As Balls said in my recent interview with him, "In the speech I gave at Reuters in the summer, I said, and Ed and I both said, that’s a decision we should make much closer to the election when we’ve got more information about what the state of the economy is going to be. So we’ve been very clear, no more borrowing for day-to-day spending, but on the capital side that’s something that we’re going to continue to look at. I’m not going to rule it out, but I’m also not going to say now that it’s definitely the right thing to do."

In adopting this stance, Balls has revived the "golden rule" favoured by his mentor Gordon Brown, which stated that "over the economic cycle the government will borrow only to invest and that current spending will be met from taxation" (or, in these austere times, from cuts elsewhere. The big question for Labour is what balance the party will adopt betwen tax rises and cuts).
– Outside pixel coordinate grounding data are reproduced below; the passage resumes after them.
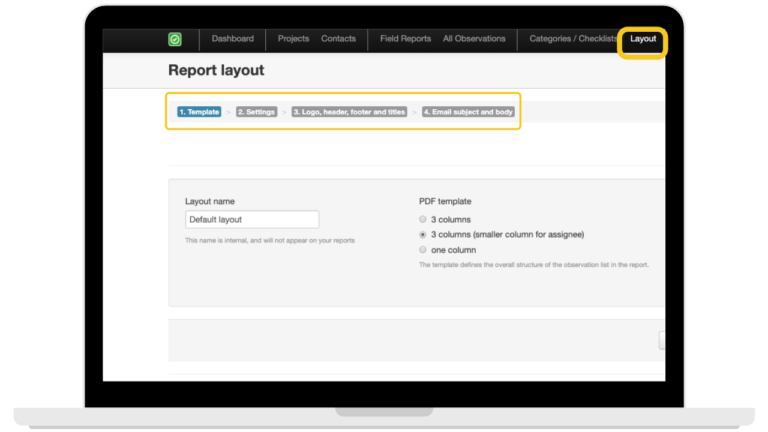Viewport: 768px width, 432px height.
Task: Choose 3 columns (smaller column for assignee) option
Action: point(423,234)
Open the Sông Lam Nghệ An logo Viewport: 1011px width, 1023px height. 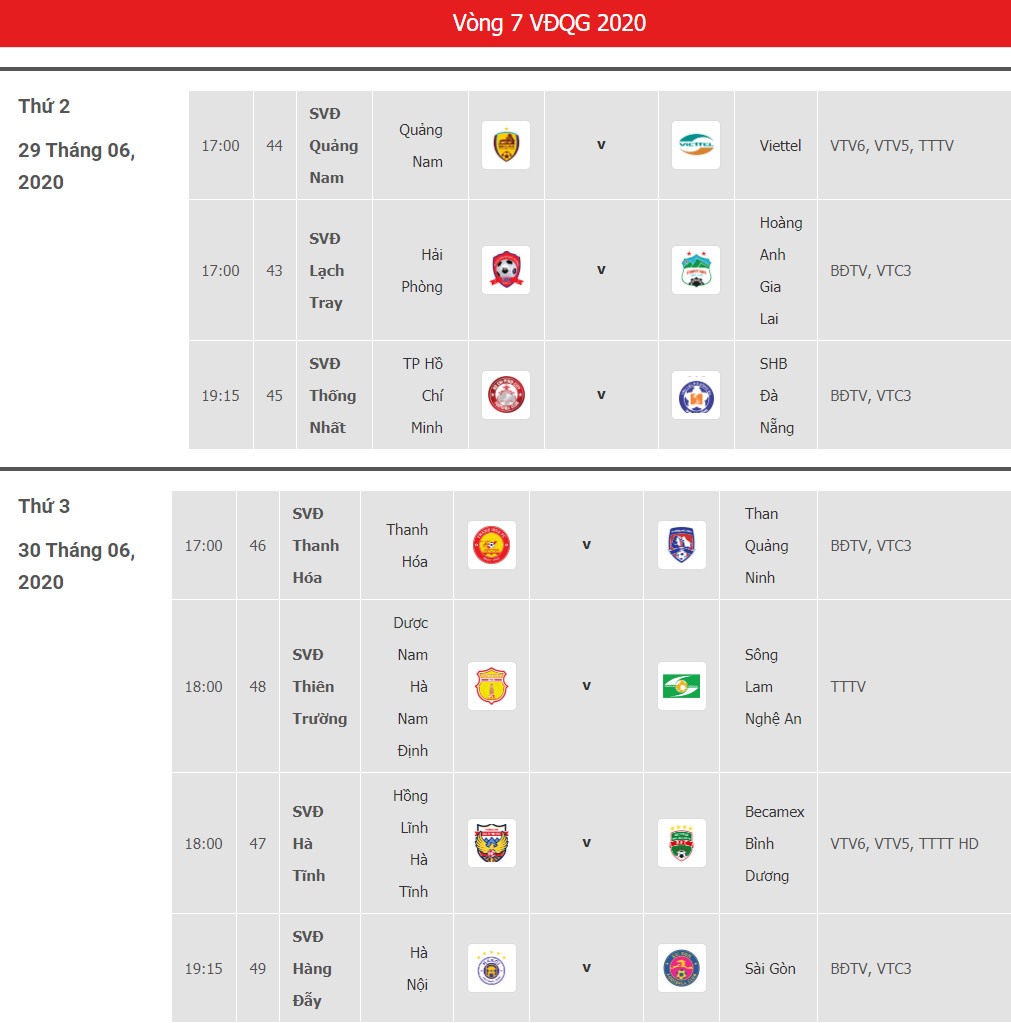[682, 686]
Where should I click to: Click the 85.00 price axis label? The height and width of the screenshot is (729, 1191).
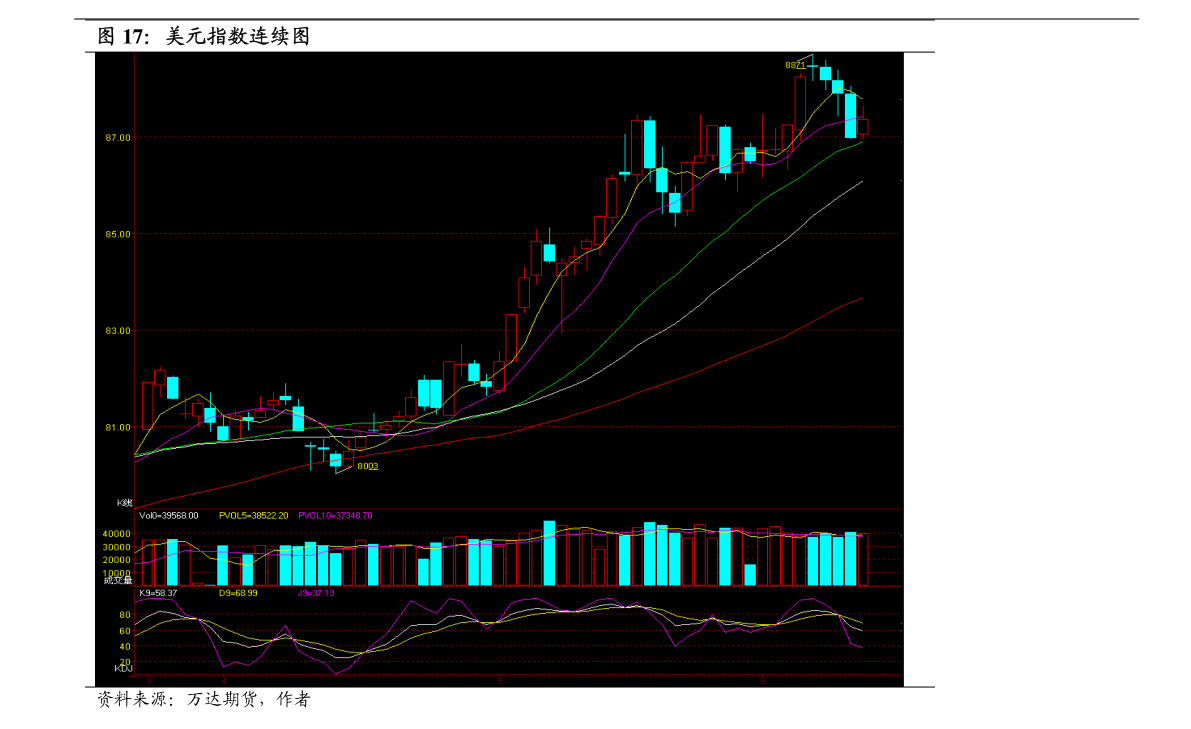pyautogui.click(x=118, y=234)
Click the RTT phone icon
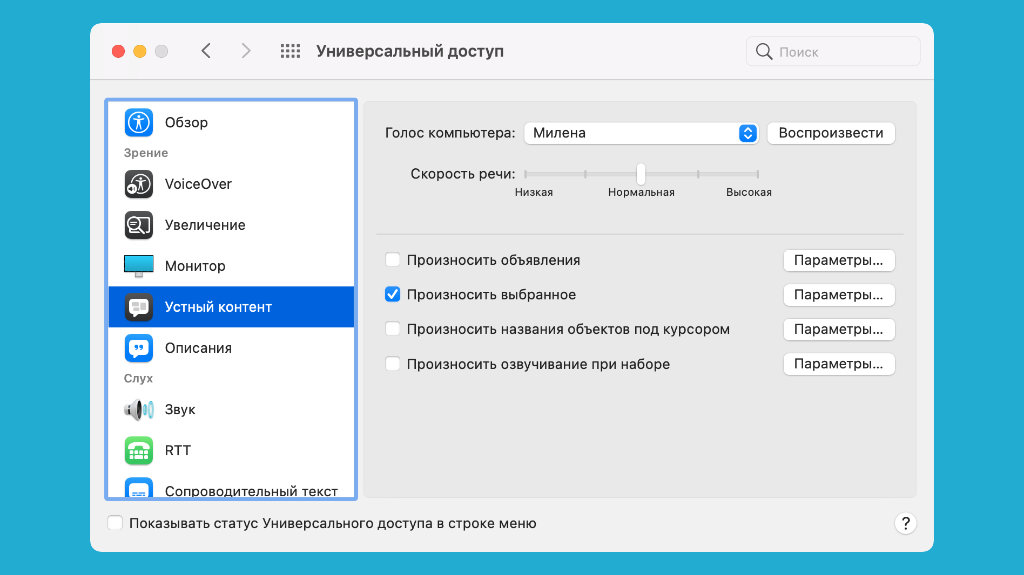 click(x=139, y=451)
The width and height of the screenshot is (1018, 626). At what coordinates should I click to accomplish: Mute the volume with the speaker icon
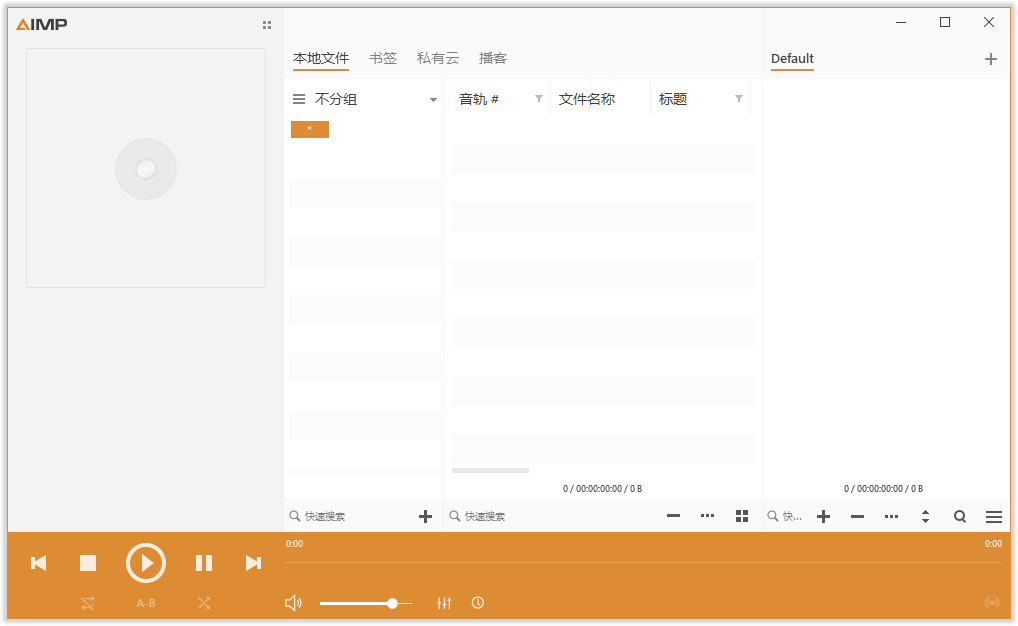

This is undoubtedly the right policy decision but expect the Tories to respond by declaring that it destroys Labour's ostensible commitment to fiscal responsibility by creating the possibility of "more borrowing". Labour sources are keen to point out that the accompanying pledge to reduce the national debt as a share of GDP means that the party won't be able to ramp up capital spending to unsustainable levels but the onus will be on it to make the case for investment if it chooses to borrow. Polls show that a majority of voters are in favour of borrowing more to fund spending in areas such as housing but, for fear of being portrayed as profligate, Labour has yet to win this argument with the Tories.

While it's Balls's surplus pledge that will dominate discussion tonight, I'm told that the speech will not be solely focused on the deficit and will include more on the reshaped economy promised by Ed Miliband in his speech last week; there will be one new unbriefed announcement.

P.S. If you're going along to the Fabian conference, I'll be speaking at 1:45pm on "who will win in 2015?"

Ed Balls speaks at the Labour conference in Brighton last year. Photograph: Getty Images.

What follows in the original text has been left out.